The Union boss making a comment against a member to the media is not close to being on the same level as a prosecutor commenting in one direction or the other on a case he is supposed to review for charges.

Now, depending on what direction the PA goes, his decision will fall under a cloud of suspicion by both sides and in the end it could very well cause the officer to walk free, even if he is charged and convicted, by proprietorial misconduct. Once that occurs any type of retrial becomes a problem since it looks like the entire prosecution is based on politics and not the law.

As a prime example look at the 6 Baltimore PD officers. The PA for Baltimore had her public speech announcing the charges and her personal opinion used against her with complaints filed over her conduct. The officers that faced trial were found not guilty, resulting in the remaining charges against the officers who didnt go to trial being dropped.


You know what, at this point having a Police Union to me is basically the same as having one for rapists and murderers. I truly don't believe police realize how so many people actually, truly feel about them right now and at this point in time.

Suffice to say, the rep may just like to shut the **** up and sit quietly because very few give a good god damn about what he has to say and the position from where he thinks he has any authority to speak is extremely tenuous.
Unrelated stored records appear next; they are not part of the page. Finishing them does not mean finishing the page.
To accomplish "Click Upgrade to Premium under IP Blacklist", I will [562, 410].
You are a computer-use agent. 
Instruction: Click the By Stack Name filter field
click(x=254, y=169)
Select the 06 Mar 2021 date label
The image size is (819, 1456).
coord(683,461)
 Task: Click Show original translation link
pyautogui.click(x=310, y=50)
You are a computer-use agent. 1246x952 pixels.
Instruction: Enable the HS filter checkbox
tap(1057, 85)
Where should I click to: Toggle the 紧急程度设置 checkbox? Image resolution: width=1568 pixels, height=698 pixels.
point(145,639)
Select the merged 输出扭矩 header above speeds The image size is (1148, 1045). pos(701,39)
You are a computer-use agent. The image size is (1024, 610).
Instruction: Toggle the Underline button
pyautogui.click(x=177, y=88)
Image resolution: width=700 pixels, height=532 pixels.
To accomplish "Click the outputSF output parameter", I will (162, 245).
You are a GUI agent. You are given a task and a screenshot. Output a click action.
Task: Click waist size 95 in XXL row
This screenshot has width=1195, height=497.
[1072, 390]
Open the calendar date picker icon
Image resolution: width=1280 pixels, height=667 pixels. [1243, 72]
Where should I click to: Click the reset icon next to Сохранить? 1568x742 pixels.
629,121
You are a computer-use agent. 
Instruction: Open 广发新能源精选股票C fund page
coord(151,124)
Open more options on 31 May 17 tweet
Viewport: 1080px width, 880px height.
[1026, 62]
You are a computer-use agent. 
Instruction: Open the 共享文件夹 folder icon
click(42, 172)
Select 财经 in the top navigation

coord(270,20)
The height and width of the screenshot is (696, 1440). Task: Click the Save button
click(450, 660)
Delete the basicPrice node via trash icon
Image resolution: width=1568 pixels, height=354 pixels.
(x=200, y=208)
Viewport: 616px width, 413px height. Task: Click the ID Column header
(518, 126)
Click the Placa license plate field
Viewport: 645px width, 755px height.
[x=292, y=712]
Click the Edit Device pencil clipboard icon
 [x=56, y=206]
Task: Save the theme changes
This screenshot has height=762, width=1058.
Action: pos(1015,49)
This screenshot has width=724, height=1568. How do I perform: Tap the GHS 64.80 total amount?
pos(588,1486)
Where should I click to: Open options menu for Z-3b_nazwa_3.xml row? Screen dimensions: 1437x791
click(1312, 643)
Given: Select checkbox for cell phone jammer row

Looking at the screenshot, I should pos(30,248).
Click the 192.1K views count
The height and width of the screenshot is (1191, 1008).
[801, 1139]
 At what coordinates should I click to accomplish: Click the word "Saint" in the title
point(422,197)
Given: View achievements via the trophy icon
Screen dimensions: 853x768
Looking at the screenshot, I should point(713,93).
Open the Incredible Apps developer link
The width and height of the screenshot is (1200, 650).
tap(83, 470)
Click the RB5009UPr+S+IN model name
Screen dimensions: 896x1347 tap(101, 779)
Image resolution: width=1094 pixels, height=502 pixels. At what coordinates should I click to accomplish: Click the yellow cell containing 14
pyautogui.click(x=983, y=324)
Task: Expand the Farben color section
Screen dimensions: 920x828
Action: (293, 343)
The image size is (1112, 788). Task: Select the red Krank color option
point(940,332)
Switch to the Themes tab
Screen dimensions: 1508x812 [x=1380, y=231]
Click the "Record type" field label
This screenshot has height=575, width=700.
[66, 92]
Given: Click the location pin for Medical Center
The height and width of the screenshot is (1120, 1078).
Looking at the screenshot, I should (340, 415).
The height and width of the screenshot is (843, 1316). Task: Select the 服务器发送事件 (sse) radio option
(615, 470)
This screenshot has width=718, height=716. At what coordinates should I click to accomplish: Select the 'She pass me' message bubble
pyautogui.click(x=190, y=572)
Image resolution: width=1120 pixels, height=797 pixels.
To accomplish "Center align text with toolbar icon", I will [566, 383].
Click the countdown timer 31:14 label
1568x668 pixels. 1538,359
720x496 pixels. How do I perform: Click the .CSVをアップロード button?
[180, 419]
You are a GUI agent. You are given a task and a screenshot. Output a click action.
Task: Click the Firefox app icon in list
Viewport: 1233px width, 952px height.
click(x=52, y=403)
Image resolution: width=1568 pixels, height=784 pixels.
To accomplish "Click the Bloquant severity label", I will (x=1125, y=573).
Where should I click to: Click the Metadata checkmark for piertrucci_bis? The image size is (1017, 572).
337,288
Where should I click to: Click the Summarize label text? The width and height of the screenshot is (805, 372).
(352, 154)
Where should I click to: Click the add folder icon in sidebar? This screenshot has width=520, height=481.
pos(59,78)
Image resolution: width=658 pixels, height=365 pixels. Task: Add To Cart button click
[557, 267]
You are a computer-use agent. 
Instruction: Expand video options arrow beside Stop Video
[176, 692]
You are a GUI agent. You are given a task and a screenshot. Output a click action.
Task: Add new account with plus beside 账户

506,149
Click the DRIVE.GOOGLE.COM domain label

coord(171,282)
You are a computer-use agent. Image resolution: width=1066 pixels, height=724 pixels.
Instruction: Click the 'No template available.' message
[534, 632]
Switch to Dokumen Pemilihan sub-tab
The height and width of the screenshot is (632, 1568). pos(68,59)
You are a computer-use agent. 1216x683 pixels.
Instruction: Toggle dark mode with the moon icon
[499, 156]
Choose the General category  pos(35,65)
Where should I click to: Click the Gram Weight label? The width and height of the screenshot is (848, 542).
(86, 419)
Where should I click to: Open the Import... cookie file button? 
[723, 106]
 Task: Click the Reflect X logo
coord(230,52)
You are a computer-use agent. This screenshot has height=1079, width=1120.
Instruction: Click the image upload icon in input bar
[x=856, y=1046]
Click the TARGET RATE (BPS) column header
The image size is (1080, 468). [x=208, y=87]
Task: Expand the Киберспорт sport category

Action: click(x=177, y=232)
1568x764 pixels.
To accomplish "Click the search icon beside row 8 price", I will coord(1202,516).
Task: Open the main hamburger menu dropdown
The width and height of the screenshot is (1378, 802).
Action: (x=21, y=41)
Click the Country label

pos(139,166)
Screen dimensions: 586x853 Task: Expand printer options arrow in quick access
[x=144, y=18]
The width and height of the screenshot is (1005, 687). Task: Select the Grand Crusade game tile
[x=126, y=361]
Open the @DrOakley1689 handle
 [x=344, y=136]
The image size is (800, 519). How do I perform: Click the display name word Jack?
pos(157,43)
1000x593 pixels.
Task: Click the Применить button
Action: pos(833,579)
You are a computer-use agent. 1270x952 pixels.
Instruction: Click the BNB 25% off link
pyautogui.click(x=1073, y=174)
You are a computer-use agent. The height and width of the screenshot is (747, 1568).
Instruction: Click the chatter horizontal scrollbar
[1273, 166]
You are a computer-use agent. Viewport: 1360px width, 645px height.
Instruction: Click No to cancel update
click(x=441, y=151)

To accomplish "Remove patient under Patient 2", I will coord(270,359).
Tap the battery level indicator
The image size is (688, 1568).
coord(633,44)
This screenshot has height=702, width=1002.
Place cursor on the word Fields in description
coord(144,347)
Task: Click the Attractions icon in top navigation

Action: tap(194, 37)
If sht ever were to get bad enough that people revolted, the cops are the first targets to take down and I think they know it because why else would they have used so much of our money stocking up on all that military hardware.

I gues the shame of it is that they could have done much, much better for us and for themselves and also that there are more of us than them and the only ones who wouldn't take a shot at them by that point will be their families and even then if the families of these mongrels see what behavior their police family member's exhibit then they'll be forced to make a dire choice.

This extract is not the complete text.